=== Begin Enclosure ===
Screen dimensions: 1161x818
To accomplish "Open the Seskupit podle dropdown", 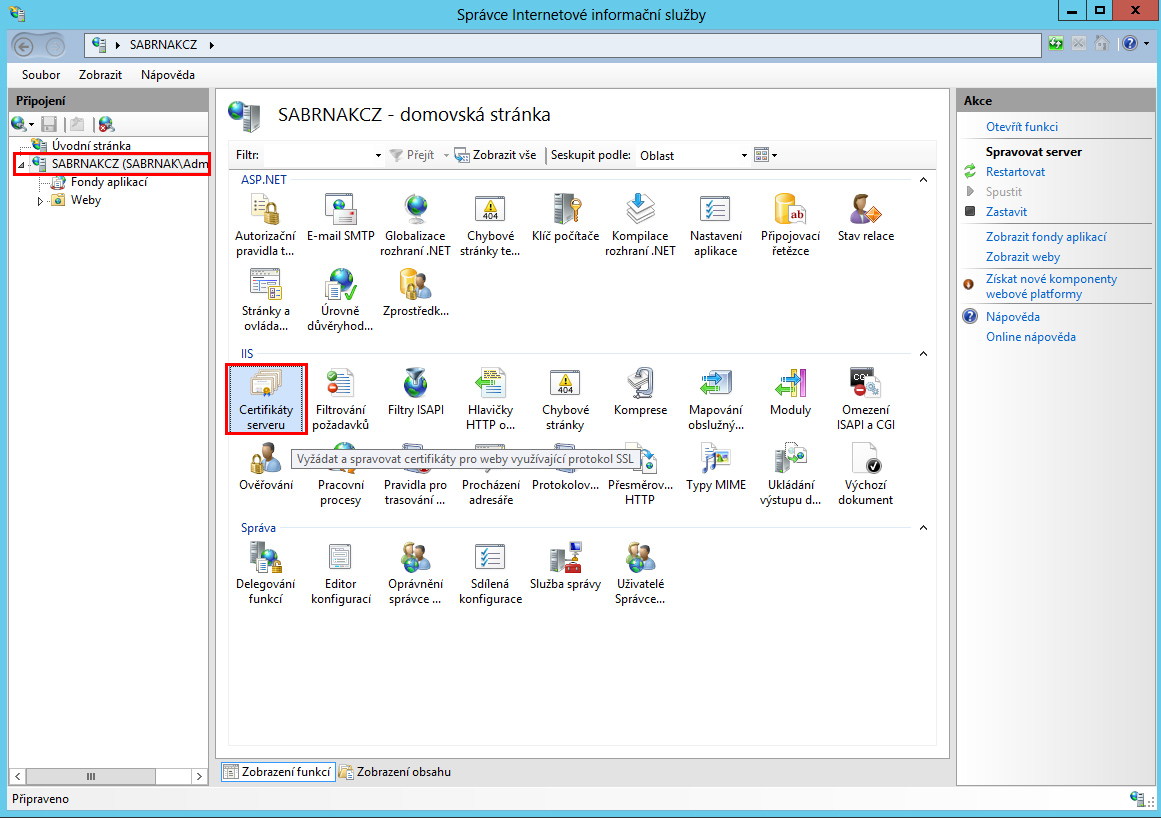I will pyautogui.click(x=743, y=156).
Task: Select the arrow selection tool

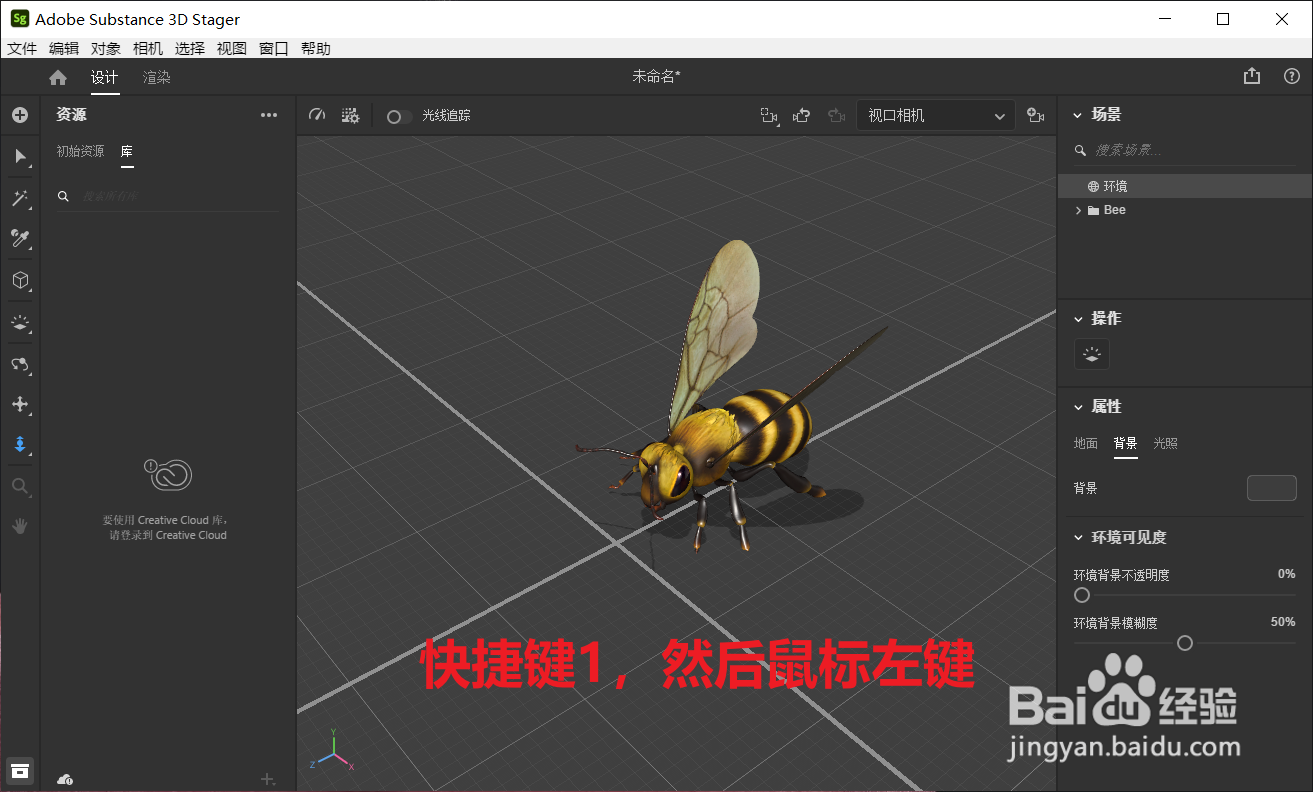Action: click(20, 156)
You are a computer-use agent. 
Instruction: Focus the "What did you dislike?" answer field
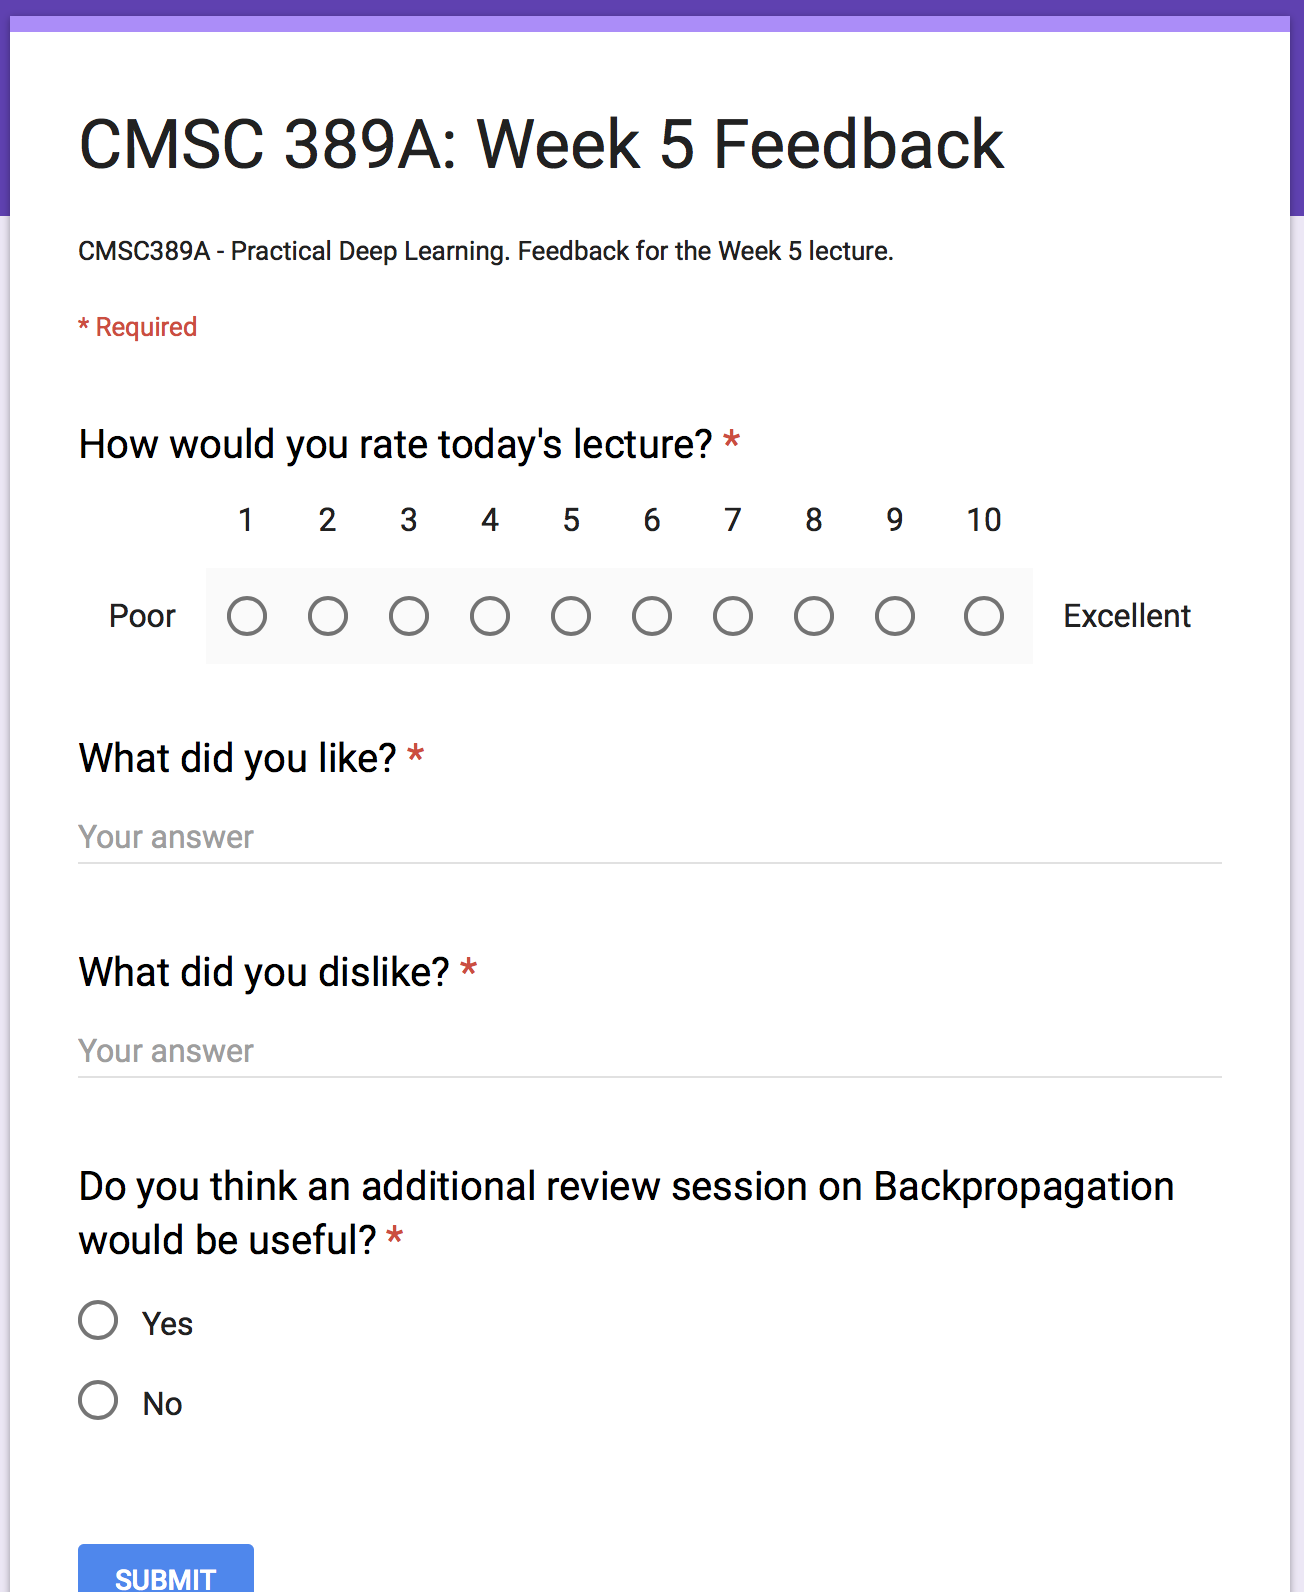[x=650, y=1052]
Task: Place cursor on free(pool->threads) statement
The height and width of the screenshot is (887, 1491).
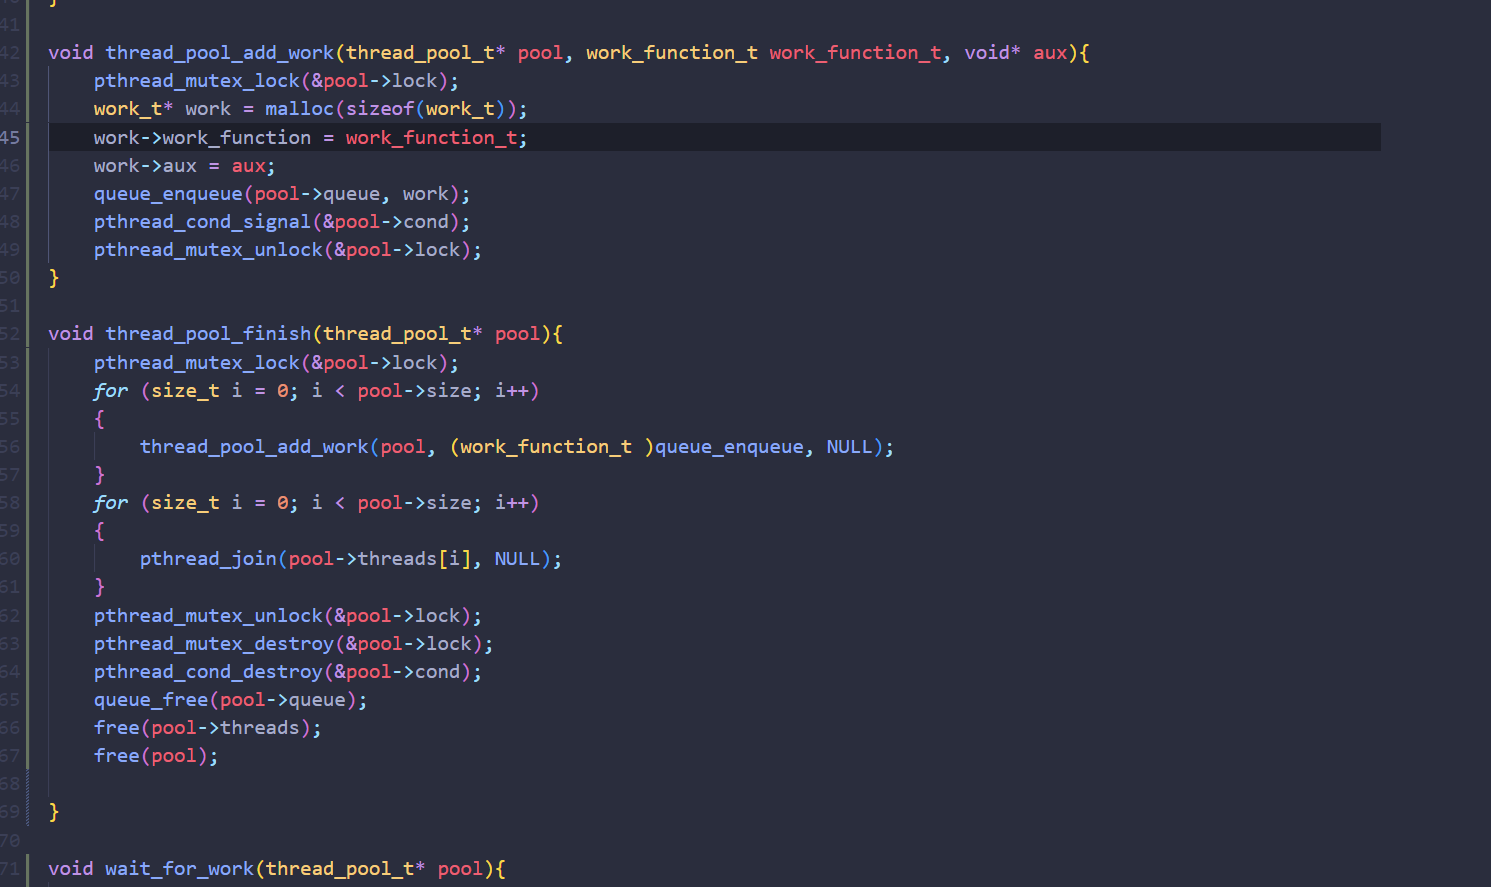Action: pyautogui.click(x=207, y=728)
=== End Enclosure ===
Pictures are skipped here. Print exactly, and only, the lines from the one holding "Task: Select the arrow selection tool" through the final line of the material above, both ends included.

Task: Select the arrow selection tool

Action: click(20, 156)
You are a computer-use agent. 
Instruction: Focus the "What did you dislike?" answer field
[x=650, y=1052]
Task: Place cursor on free(pool->threads) statement
The height and width of the screenshot is (887, 1491).
Action: pyautogui.click(x=207, y=728)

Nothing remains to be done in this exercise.